JdRP Conseils MJ : De quelques petits conseils pour écrire un scénario
S’il suffit d’une idée pour écrire une lettre, il en va souvent de même pour un scénario de jeux de rôle, à condition évidemment que cette idée soit bonne. Mais il nous arrive parfois d’être à court d’idées, celles-ci ne venant pas toujours spontanément. (...)
Dans ce cas il existe différentes méthodes qui peuvent permettre de remédier à cet état de choses. La lecture de n’importe quel quotidien en est une par exemple. Ouvrons ensemble la page des faits divers de notre quotidien régional, dans le mien je vois aujourd’hui deux petits drames qui, on doit bien le dire, n’ont rien d’extraordinaire... (...)
-------------------------------------------------------------------------------- Premier fait-divers : Drame de la folie à Montboudif Hier soir, au cours d’une crise de démence, Ernest Berk a étranglé sa petite soeur âgée de douze ans, puis a tenté de mettre fin à ses jours. (...)

= Consigne A =
Pouvez-vous résumer en deux phrases l'extrait sur l'écriture de scénarios de jeux de rôle ?
= Consigne B =
Pouvez-vous prolonger l'extrait sur l'écriture de scénarios de jeux de rôle à partir de sa dernière phrase ?

= Documents fournis =
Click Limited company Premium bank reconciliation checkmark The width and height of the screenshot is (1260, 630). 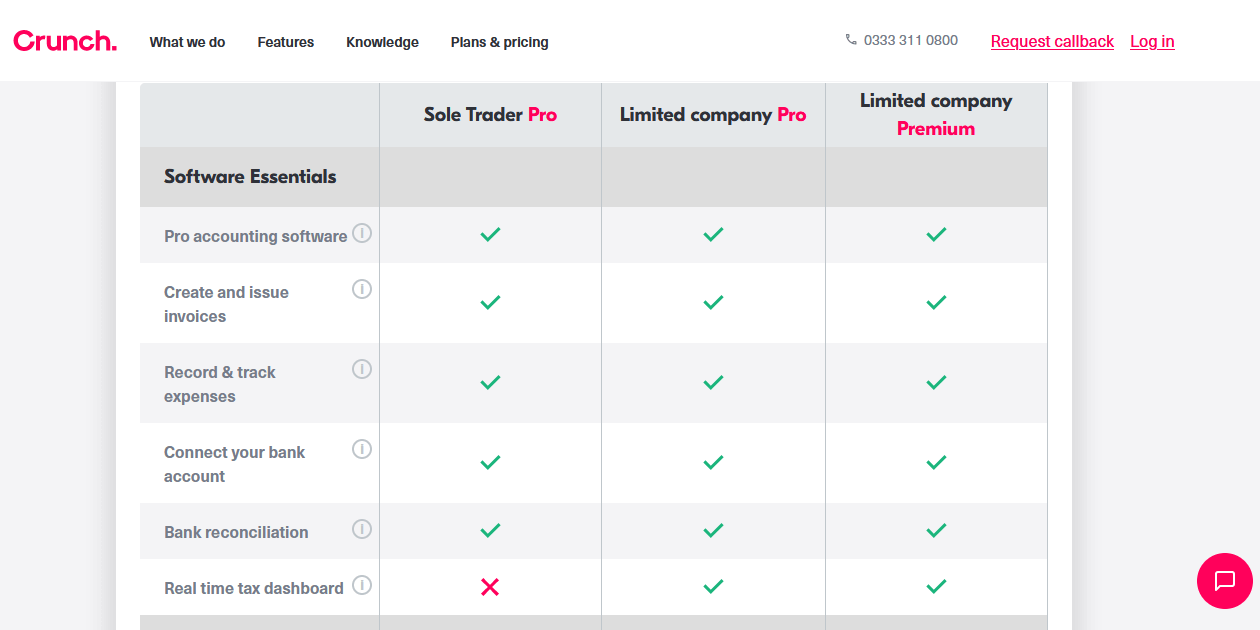coord(936,530)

= Résultat de l'exercice A =
Une bonne idée suffit souvent pour écrire un scénario de jeu de rôle, mais les idées ne viennent pas toujours spontanément. Pour remédier à ce manque, on peut par exemple lire la page des faits divers d'un quotidien régional, où figurent ce jour-là deux petits drames sans rien d'extraordinaire.

= Résultat de l'exercice B =
Appelés par les voisins, les gendarmes se sont rendus rapidement sur les lieux mais n’ont pu s’emparer du dément avant qu’il ne parvienne à ses fins. C’est une bien tragique histoire qui endeuille toute une famille honorablement connue de notre région. Monsieur Louis-Xavier Berk, le père du forcené, venait de prendre sa retraite après avoir tenu pendant plus de vingt-cinq ans la perception de Monboudif, où il était aimé de tous ; qu’il veuille bien, en ces tragiques circonstances, accepter l’expression de notre sympathie la plus sincère. (...)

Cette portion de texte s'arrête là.